The Most Important Lesson Is…

The first thing Elizabeth showed her younger siblings the following morning was the hidey-holes in the tack room. She, Jane, and Mary had removed all of their bandit accoutrements, from their black clothing and masks, to the chalk they used to add white blazes to Tuck’s and Robin’s noses, to the glue for Enaj’s mustache. The compartments Papa Arthur had caused to be built into the blocks of the wall were only that…compartments. To Elizabeth’s delight, Lydia and Thomas were still very impressed.

They came out of the tack room and Thomas, his eyes bright, looked about. “Are there more? That wall there is the same as in the tack room.” He pointed to the stone wall that ran along the hillside into which the stable was partially built. “Did my father have more compartments hidden along there?”

“Before I answer that, are you certain you want to train?” Elizabeth asked, suppressing her glee at what was to come next. Showing the cavern to Lydia and Thomas would be better than watching them open gifts on their birthdays. “Training to fight is much more rigorous than learning to ride. Your arms, legs, and backs will ache. You will get hurt, no matter how much care we take. We can only do our best to ensure it is not too badly. A great deal of dedication is required.”

Thomas turned back from studying the stacked stone wall and squared his shoulders. “A gentleman should know how to fight.”

“And I want to know how to defend myself,” Lydia added hurriedly. “Like Jane. After all, I’m just as pretty as she is, so some horrible man like our cousin might try to put his hands on me, too.”

“I wish I’d got to shoot him,” Thomas muttered.

“Once Elizabeth teaches us, I won’t need you to shoot anyone,” Lydia replied. “I will be able to do so.”

Elizabeth raised her eyebrows. Perhaps she wouldn’t teach either of them to shoot just yet…or at all. “No one is shooting anyone, or anything. We will be gin with pugilism and fencing. Gentlemanly arts.”

“But you aren’t a gentleman, and neither is Lydie,” Thomas stated.

“Yes, but if you want to learn what Papa Arthur would have taught you, I am afraid I am your only choice,” Elizabeth said blandly.

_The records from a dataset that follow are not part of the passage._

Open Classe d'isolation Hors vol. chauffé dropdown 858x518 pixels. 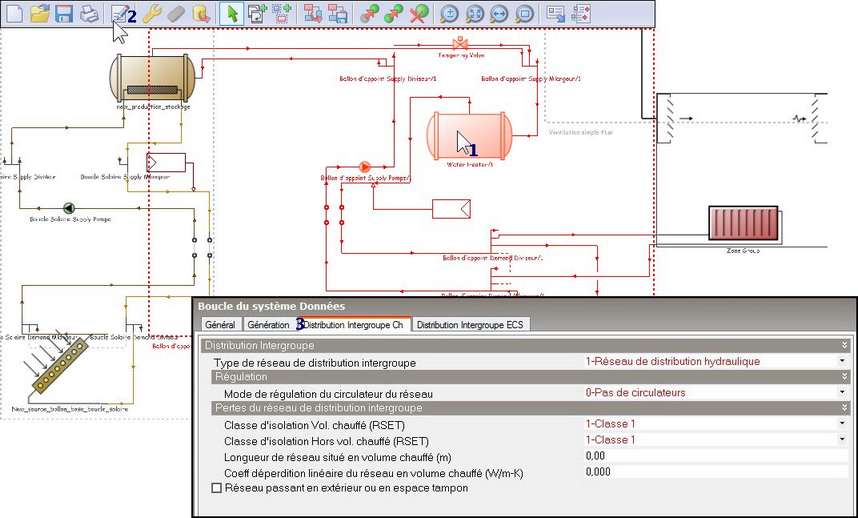842,440
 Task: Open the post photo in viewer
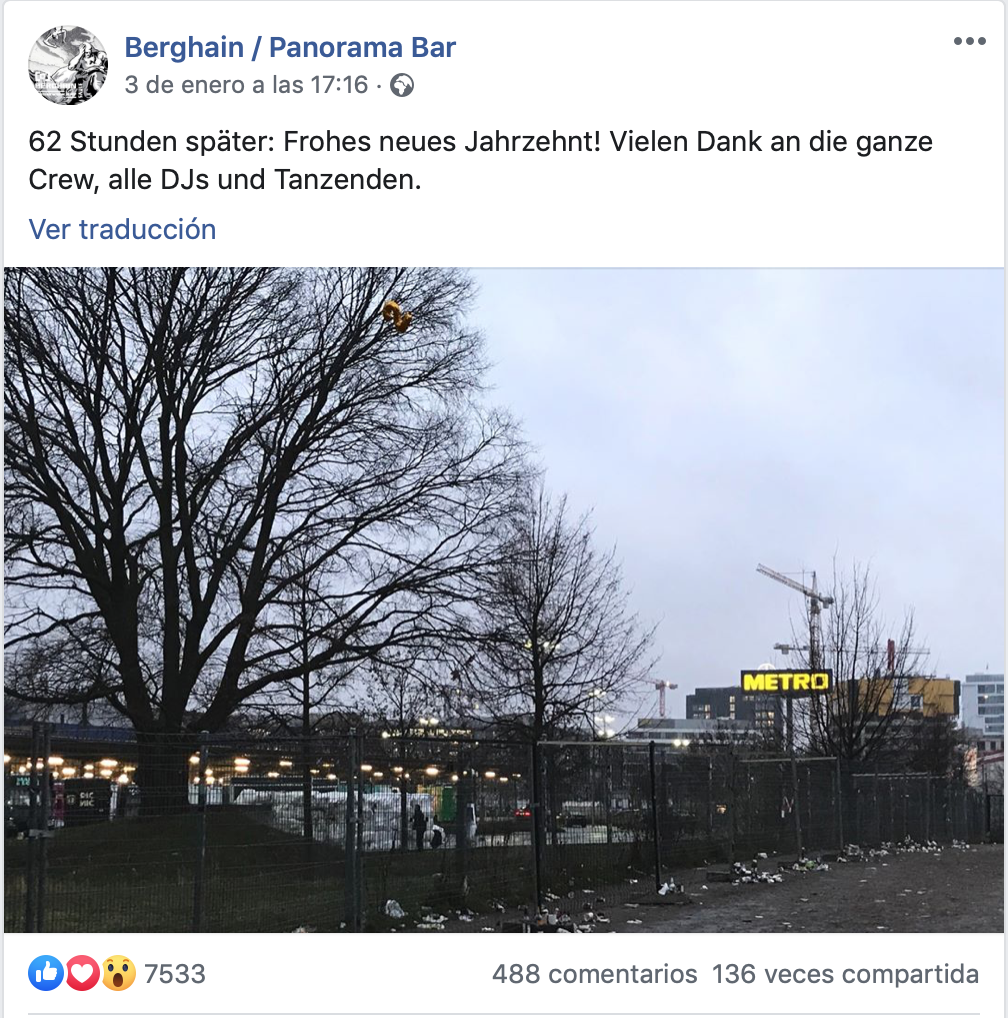504,600
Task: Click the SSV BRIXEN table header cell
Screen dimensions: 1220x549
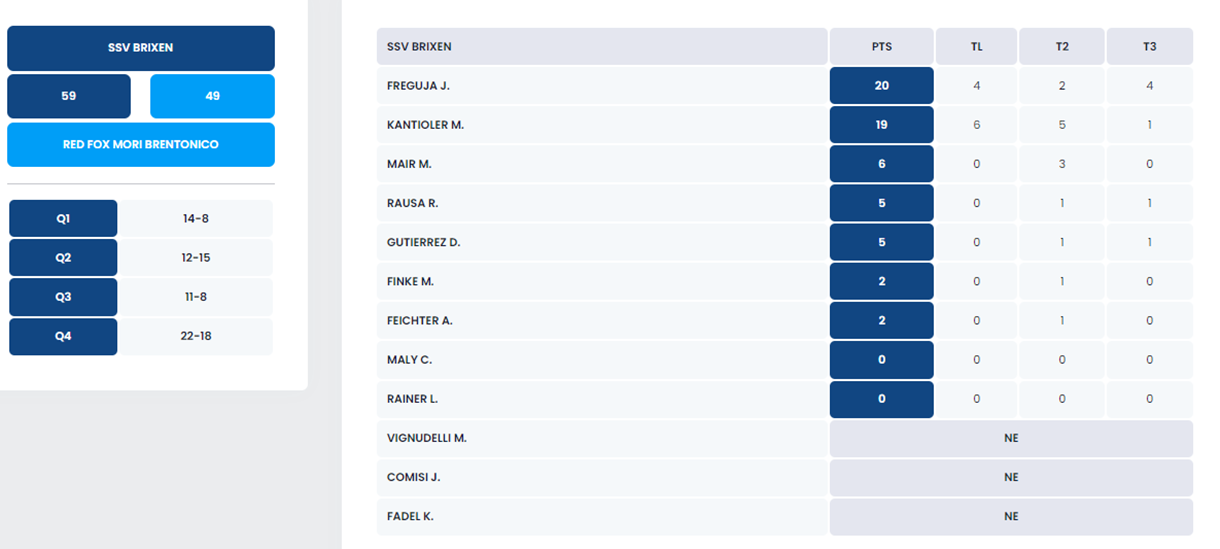Action: [601, 47]
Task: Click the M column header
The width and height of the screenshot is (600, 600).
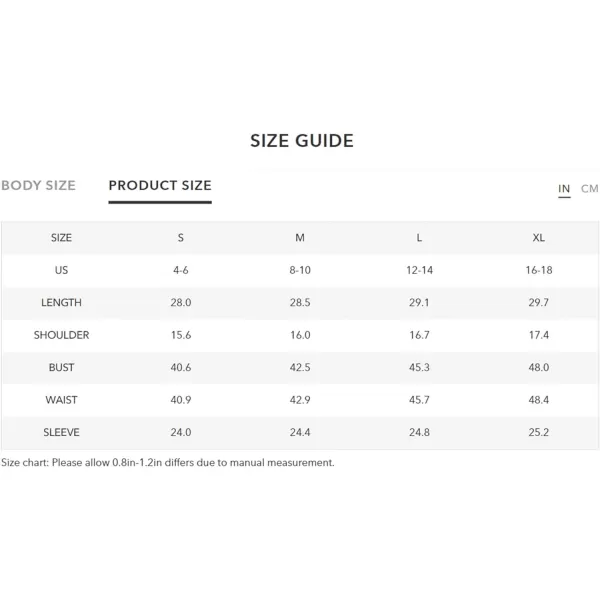Action: click(300, 238)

“You’ll make her not teach us,” Lydia hissed, elbowing their little brother in the shoulder.

“I reiterate, do you want to learn to fight?” Elizabeth locked gazes with Thomas until he nodded, then looked to Lydia, who was already nodding.

“We will work ever so hard,” her younger sister said. “You’ll see.”

“Very well.” Elizabeth walked past them. “Then it is time for you to learn another secret. One you must never share except with Matthew.”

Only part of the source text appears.